Have NAS, will save (3, Insightful)

DaHat (247651) | more than 5 years ago | (#26369395)

For years any time I had a bill, statement, tax form or other document I thought "You know... there is a remote possibility I might just want that in a year or 9"... I'd do a quick Print to PDF and bang... I've got my own copy without any need to wonder 'how long should they keep it for me'.

Sure... the hard drive it's own could die, but because in this horrible thing called self reliance... I take steps to make sure that I will still have access to copies just in case without having to ask such questions or worry about hard drive death or house fires.

Personal responsibility... try it!

Re:Have NAS, will save (1)

nicolaiplum (169077) | more than 5 years ago | (#26369669)

"Personal responsibility... try it!"

Oh stop being stupid with that red herring!
This isn't about "personal responsibility".
It's about transfer of effort and risk from the company billing you to you yourself.
And about companies removing a service that they have led you to expect will be available. This person is expecting to pay their last bill online, like they expected to (and succeeded in) paying their previous bills online.

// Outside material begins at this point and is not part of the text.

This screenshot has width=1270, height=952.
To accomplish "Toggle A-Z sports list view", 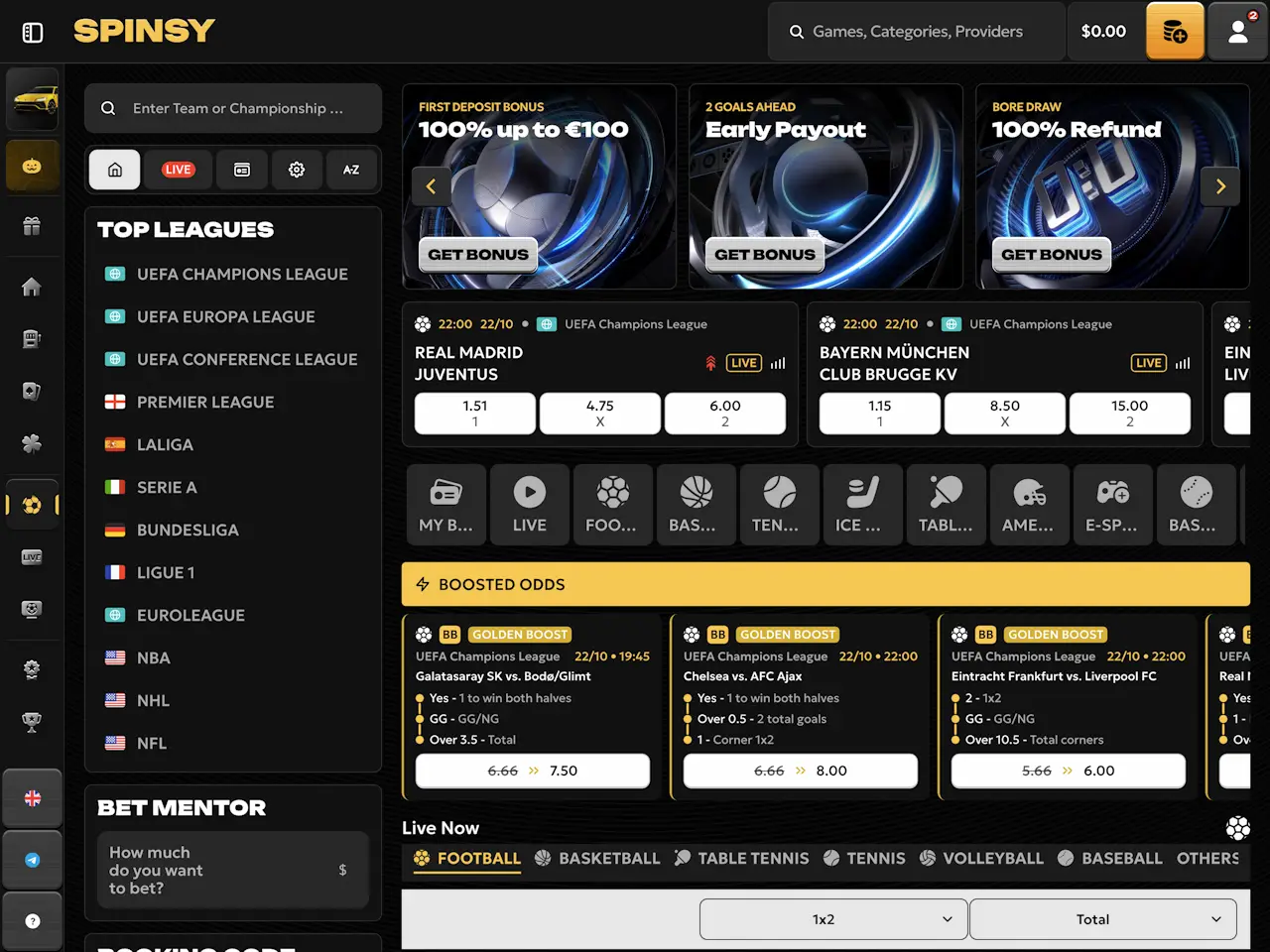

Re:Have NAS, will save (0)

Anonymous Coward | more than 5 years ago | (#26369741)

The company could still provided signed PDF files to download.

Re:Have NAS, will save (0)

Anonymous Coward | more than 5 years ago | (#26370365)

Personal responsibility... try it!

And his signature immediately following is a link to how you can help him pay off his debts...

Depends on Their Importance (2, Interesting)

Apple Acolyte (517892) | more than 5 years ago | (#26369399)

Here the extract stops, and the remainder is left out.